In a previous article I mentioned restoring pride in Manchester. I have since been asked how this would happen because – as those who asked stated – there really isn’t much to be proud of. The growing heroin crisis in addition to what many see as an overall increase in illegal drug activity in the city was mentioned.
People also spoke of the rising number of stabbings in the city, the declining state of the public schools, and the poor infrastructure – particularly road conditions. A few comments were also made about the bond downgrades as well as what is seen as a city that is not business friendly. Everyone that I spoke to said that city government is unresponsive and doesn’t seem to care. They said that the only concern of our elected officials in general is power and either getting re-elected or seeking higher office.
The simple response to these statements would be to ask the people if they vote; if they are involved in the process that gives us the opportunity to pick the people who will guide our city. I truly believe that one of the greatest impacts that we can make is to be involved in the process by voting. But I also recognize that sometimes we cast votes without really paying much attention to whom or what we are voting for. Sometimes the uniformed vote wins. I also realize that a simple response like this can seem smug and annoy those who do not have faith in the system as well as people who don’t have pride in Manchester. This response also sounds a bit canned, over idealistic and naïve. People who get a response like this usually just walk away annoyed and even more frustrated.
Because I am what could be called a “positive realist,” I usually see questions like this from a different perspective. I believe that voting is very important and is something that should be done by all eligible people in our country, but I also believe that there is more. There is more to a successful city than people showing up at the polls during an election; there is more to a successful city than people campaigning for their chosen candidates. In fact, the “more” really has nothing to do with either voting or with the election process.
Because the problems that face Manchester are reported on a daily basis – and even more often because of the on-demand nature of our lives – there are often good things about the city that we miss. Growing up in MHT, I witnessed the city’s ups and downs and often lamented about things like how there needed to be more to do and how the city leaders needed to do a better job at addressing the city’s issues. Even though there were problems, it was my focus that was the real issue.

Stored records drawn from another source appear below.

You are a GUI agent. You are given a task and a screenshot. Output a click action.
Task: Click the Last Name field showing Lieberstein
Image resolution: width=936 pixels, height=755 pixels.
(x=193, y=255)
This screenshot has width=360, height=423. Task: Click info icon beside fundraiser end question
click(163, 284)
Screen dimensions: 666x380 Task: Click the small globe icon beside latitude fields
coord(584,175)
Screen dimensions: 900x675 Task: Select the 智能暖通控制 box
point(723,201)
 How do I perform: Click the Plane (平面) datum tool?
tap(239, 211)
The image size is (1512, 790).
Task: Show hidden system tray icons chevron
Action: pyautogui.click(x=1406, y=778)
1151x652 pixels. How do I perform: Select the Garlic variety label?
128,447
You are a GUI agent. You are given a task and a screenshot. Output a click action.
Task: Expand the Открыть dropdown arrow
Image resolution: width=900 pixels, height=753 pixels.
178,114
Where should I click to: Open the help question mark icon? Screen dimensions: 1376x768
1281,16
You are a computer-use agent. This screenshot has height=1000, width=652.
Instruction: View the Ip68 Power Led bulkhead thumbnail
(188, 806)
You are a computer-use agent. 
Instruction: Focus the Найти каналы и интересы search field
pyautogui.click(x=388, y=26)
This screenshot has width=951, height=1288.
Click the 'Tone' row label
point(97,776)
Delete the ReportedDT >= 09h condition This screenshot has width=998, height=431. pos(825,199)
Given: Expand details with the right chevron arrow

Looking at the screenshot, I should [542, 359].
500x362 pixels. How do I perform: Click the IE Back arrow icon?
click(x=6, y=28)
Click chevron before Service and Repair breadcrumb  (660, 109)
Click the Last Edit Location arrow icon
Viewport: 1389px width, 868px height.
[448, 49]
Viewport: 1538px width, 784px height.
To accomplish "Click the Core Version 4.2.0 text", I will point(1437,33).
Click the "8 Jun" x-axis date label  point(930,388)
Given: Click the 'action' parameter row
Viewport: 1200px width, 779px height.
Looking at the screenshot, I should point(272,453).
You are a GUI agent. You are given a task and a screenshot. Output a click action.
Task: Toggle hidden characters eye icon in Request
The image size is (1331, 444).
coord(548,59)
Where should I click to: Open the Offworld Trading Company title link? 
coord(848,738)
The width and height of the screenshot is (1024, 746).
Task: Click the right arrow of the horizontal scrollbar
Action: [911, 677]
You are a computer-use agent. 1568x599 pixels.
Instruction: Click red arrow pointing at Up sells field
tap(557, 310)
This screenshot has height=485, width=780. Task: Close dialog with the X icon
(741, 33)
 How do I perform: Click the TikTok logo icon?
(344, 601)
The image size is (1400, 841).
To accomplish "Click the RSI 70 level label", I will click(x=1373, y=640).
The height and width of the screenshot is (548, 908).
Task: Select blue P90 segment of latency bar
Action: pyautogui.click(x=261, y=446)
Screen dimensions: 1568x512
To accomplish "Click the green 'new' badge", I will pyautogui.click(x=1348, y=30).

Manchester has its issues – as does any city – but we need to look at the good things that the city has to offer as well as how far she has come and we need to believe that it has the potential to be even greater. We need to believe in Manchester and know that our belief isn’t based on its government or the elected officials but rather in the knowledge that we can all make her greater!
Former Providence, Rhode Island, mayor Buddy Cianci was at the forefront of the city’s turnaround, (although he is quick to point out that he was part of a group of people who made things happen). Buddy envisioned and saw to reality the moving of the Downtown rivers, the relocation of the railroad tracks, (and their placement underground), the subsequent creation of Waterplace Park, the relocation of the train station, the building of Providence Place, and the building of the Rhode Island Convention Center. Buddy also led numerous neighborhood improvement projects, brought venues like the Providence Performing Arts Center and also brought the Providence Bruins. Buddy helped spur the now vibrant arts community by supporting the creation of Waterfire as well as led efforts to make the city a more favorable place for artists to live, play, and work. Buddy’s actions also helped Providence become a world-class culinary destination and made it known as the “Renaissance City.”
Although he did great things for Providence, when asked, Buddy will tell you that his greatest achievement was restoring pride in the city. I was privileged to live in Providence during its renaissance and remember the incredible amount of pride that people had in the city. It wasn’t pride in government; it was pride in the city that we called home.
It was a mayor – an elected official – who led the city’s renaissance, but the pride was growing before any ground was broken; before any project had begun. Mayor Cianci had won an upset victory (he is an Italian who won as a young Republican in a heavily Irish Democratic city – during Watergate – a time when Republicans everywhere were losing) because he had a certain energy that inspired hope. Buddy still has this energy – and he remains Providence’s biggest cheerleader.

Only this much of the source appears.